Killers was one of a number of violent melodramas edging into horror territory that spread across Asian cinema come the twenty-first century. Naturally, it was a region of the world where violence and cinema went hand in hand for many of its genre pieces, but works such as this, directed by the self-styled Mo Brothers (actually the unrelated Kimo Stamboel and Timo Tjahjanto), appeared to bring the bloodshed not so much as a titillating reason for being as had happened so often before, but an actual method of telling the story and bringing out its themes. Thus the question they were posing here was, is murder ever justified? Sure, there are those who murder entirely innocent people, but what if the victims had done something despicable?
The conclusion they drew was that no matter the justification found for ending someone's life prematurely, the fact was the action debased whoever was carrying it out, so we had the evil killer in Nomura who was essentially a serial murderer, and the "good" killer in Bayu who at first kills in self-defence, then after getting a taste for it sees a way of attaining justice in his battle against Dharma and his goons who happen to have the law on their side (the police do not emerge from this well). Yet by the end of it nothing Bayu has done has resulted in any beneficial effect, as his plans simply led to tragedy both for himself, his loved ones and those unlucky enough to be caught up in the two men's orbit once they begin communicating with one another over the internet.
This premise sort of tied in with the "internet is used for evil" thrillers that had emerged over the previous decade or two, though here the online world was less condemned (we can read a few of the cheerleading comments on Nomura's videos if we look closely enough) than accepted as a given, when it was the people feeding the appetite for the vilest material that were more culpable than those who consumed it. You could argue if there were no consumers, no audience, then there would be no impetus for these individuals to show off how awful they could be, though Bayu thinks he is doing good, but there are plenty of folks who behave dreadfully with no audience whatsoever, so the need to show off about their crimes was not necessarily the driving force behind them.

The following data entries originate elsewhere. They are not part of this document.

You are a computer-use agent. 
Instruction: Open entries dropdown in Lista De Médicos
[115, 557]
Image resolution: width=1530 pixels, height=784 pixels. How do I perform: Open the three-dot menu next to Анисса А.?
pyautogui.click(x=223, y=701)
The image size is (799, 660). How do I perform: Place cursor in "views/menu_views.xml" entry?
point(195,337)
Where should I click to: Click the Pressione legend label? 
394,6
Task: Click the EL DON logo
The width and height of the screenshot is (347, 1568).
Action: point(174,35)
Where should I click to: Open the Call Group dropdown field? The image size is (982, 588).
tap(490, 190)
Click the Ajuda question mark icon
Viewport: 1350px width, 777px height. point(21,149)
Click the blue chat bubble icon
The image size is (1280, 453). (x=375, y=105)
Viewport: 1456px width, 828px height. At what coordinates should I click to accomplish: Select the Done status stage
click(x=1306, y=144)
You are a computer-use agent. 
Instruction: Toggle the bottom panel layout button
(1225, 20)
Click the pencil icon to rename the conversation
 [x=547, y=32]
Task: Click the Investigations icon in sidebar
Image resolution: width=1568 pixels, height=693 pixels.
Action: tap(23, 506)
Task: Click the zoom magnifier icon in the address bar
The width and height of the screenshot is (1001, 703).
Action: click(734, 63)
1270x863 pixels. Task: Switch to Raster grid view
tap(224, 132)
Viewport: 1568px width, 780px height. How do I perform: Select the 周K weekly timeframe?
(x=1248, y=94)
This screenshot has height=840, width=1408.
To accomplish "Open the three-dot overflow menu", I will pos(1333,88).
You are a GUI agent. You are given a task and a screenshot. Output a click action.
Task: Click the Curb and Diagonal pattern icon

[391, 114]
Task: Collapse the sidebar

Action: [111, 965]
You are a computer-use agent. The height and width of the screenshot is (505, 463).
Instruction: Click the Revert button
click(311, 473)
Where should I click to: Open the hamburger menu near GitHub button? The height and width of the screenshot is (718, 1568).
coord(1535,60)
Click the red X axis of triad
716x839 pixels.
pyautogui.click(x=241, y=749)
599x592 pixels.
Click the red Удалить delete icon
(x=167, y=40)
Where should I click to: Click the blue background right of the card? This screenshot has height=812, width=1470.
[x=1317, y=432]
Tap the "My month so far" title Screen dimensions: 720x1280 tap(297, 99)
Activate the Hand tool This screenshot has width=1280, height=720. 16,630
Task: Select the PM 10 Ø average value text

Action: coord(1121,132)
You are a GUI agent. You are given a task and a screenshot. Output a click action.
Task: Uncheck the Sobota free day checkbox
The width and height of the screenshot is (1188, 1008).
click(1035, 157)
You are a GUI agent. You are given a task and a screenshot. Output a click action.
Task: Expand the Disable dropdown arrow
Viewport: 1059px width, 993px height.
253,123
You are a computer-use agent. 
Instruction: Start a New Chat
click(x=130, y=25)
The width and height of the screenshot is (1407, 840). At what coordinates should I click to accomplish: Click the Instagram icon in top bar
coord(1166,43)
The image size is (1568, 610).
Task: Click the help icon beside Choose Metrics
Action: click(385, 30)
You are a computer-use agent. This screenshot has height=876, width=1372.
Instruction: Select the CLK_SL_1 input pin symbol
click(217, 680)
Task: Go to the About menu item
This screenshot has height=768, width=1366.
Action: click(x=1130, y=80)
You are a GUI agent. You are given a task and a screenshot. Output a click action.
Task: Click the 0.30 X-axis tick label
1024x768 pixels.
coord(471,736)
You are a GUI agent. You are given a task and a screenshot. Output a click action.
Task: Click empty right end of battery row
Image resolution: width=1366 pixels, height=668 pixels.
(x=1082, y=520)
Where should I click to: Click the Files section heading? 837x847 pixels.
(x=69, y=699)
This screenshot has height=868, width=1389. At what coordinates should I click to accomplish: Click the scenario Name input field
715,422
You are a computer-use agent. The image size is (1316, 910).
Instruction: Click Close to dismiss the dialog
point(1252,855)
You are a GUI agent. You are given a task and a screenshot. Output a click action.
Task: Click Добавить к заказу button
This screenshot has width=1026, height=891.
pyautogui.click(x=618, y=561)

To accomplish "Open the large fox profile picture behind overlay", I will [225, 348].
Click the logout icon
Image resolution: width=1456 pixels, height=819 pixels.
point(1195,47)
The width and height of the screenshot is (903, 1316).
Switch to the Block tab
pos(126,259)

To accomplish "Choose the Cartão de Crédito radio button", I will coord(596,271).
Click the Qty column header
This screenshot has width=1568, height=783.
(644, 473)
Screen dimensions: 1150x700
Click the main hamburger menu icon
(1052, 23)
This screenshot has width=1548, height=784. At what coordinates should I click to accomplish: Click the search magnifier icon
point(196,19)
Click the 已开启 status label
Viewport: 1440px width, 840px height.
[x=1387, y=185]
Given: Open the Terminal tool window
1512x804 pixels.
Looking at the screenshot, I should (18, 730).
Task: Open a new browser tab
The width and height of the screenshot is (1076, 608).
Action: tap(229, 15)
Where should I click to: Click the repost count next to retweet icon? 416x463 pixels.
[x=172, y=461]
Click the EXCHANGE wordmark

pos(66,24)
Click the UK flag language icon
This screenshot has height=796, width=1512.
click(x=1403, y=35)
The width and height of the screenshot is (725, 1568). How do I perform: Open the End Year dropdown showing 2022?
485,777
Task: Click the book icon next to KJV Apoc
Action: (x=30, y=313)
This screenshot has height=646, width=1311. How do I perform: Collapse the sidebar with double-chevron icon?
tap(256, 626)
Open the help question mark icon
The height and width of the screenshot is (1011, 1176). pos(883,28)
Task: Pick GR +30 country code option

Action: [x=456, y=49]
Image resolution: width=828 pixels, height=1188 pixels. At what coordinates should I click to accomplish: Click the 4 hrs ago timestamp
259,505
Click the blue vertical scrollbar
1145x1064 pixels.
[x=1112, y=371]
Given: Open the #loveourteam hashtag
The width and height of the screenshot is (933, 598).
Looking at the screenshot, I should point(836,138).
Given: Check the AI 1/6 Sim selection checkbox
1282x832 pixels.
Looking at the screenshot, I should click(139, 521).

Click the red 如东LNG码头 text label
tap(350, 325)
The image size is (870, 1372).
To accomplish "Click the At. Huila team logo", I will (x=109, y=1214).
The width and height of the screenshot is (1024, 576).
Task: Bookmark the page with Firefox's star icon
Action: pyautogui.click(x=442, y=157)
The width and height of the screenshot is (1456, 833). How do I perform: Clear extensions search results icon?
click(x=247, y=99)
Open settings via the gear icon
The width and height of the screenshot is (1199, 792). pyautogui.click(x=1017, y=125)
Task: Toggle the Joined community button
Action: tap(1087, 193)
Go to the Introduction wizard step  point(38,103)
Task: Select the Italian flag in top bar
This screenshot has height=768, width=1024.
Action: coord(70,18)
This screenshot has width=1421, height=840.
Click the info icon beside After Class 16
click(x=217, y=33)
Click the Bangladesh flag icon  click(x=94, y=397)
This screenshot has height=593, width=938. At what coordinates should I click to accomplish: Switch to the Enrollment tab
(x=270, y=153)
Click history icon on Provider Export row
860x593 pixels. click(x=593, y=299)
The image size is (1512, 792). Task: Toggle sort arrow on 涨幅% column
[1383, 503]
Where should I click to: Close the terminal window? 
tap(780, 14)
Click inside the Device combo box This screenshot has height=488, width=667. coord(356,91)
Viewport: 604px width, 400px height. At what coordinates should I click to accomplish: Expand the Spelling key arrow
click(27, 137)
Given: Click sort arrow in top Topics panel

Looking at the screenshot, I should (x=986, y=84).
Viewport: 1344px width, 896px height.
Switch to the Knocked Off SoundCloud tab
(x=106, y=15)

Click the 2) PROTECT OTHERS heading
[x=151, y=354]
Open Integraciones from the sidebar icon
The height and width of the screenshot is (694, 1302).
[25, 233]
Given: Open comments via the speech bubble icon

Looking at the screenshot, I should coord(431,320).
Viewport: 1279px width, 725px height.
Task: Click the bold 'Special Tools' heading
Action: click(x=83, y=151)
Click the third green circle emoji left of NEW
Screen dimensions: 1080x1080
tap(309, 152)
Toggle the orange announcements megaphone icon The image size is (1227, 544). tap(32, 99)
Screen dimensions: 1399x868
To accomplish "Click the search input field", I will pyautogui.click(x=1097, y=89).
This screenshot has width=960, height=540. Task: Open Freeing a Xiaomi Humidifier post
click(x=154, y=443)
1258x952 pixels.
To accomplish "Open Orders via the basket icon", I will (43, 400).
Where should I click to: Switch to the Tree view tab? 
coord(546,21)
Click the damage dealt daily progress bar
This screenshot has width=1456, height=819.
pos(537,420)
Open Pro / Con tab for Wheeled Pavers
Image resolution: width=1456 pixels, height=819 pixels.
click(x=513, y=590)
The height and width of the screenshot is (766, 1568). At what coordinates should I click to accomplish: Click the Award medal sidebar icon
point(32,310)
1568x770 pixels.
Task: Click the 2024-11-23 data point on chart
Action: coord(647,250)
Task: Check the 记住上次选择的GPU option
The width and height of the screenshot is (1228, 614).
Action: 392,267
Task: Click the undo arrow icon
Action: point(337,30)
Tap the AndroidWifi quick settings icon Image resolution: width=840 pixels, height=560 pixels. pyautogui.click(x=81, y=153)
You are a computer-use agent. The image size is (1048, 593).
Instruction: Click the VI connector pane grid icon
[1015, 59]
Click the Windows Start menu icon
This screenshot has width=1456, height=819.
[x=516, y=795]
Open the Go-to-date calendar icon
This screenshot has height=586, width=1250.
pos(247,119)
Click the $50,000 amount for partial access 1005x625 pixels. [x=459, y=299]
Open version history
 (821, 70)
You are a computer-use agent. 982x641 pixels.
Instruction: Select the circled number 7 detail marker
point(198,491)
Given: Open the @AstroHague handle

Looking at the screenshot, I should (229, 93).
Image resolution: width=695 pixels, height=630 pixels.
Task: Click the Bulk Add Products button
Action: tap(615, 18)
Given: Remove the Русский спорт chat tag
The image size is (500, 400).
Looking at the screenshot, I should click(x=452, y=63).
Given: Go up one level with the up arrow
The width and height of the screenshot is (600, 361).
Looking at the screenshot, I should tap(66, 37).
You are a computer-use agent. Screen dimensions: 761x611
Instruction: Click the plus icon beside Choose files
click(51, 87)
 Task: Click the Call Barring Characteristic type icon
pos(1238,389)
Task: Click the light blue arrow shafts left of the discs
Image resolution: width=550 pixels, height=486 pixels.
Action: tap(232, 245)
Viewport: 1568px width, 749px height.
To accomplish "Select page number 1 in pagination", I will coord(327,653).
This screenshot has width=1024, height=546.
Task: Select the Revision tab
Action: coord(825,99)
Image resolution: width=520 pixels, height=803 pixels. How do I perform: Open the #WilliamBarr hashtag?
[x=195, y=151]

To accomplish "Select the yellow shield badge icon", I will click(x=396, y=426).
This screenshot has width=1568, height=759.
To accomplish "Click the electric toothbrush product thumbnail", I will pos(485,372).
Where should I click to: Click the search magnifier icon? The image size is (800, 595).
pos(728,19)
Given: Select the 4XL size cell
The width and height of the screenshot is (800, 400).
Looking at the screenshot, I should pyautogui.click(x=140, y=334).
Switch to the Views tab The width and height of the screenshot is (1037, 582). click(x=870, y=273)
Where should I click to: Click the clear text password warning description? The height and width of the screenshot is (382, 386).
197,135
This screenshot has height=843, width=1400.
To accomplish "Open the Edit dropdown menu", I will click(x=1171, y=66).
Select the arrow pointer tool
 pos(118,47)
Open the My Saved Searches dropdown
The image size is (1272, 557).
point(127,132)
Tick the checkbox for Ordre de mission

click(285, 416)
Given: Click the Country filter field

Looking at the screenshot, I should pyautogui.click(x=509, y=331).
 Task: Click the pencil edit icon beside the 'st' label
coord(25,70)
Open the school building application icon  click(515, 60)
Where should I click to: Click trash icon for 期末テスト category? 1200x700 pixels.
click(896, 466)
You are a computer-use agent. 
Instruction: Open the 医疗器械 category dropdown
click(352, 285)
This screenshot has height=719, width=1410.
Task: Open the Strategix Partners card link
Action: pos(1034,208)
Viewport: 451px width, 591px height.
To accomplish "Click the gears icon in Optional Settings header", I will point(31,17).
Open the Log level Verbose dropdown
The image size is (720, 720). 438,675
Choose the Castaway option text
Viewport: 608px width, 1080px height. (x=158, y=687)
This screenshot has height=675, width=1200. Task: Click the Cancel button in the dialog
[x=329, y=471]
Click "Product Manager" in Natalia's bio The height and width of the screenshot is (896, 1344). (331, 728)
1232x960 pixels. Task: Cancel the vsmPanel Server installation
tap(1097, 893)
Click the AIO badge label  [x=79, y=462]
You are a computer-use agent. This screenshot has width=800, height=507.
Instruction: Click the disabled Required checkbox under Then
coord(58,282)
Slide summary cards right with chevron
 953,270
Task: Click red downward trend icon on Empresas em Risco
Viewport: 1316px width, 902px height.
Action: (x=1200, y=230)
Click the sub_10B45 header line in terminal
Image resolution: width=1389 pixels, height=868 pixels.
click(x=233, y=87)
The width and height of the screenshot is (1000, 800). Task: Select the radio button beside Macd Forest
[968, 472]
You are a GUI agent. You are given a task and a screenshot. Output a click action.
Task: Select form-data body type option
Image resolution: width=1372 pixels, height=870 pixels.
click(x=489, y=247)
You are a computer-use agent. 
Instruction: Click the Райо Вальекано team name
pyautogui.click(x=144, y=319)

Initially the deck is stacked in Bayu's favour as far as the moral high ground goes: that first killing (a double killing, in fact), is purely in self-defence and but he gets a pistol out of the altercation which becomes both instrumental and emblematic of his desire to get even, first with Dharma and then the world. We see his family life with his estranged wife Dina (Luna Maya) and young daughter, bringing in the other theme of male role models and how they have grown corrupted in the modern world, most blatantly when Nomura gets to know a young florist, Hisae (Rin Takanashi), who he witnessed trying to kill her autistic brother in a staged traffic accident, or so he believes. He then leads the boy astray, but Hisae contains more humanity than he would ever know what to do with, as most of the women here do, which should shame him and indeed Bayu, only it's a man's world and Killers has its doubts over the benefits. This was brought to you by some of those behind The Raid movies, and demonstrated the violence levels that series did, but had absurd logic to its concerns. Music by Aria Prayogi.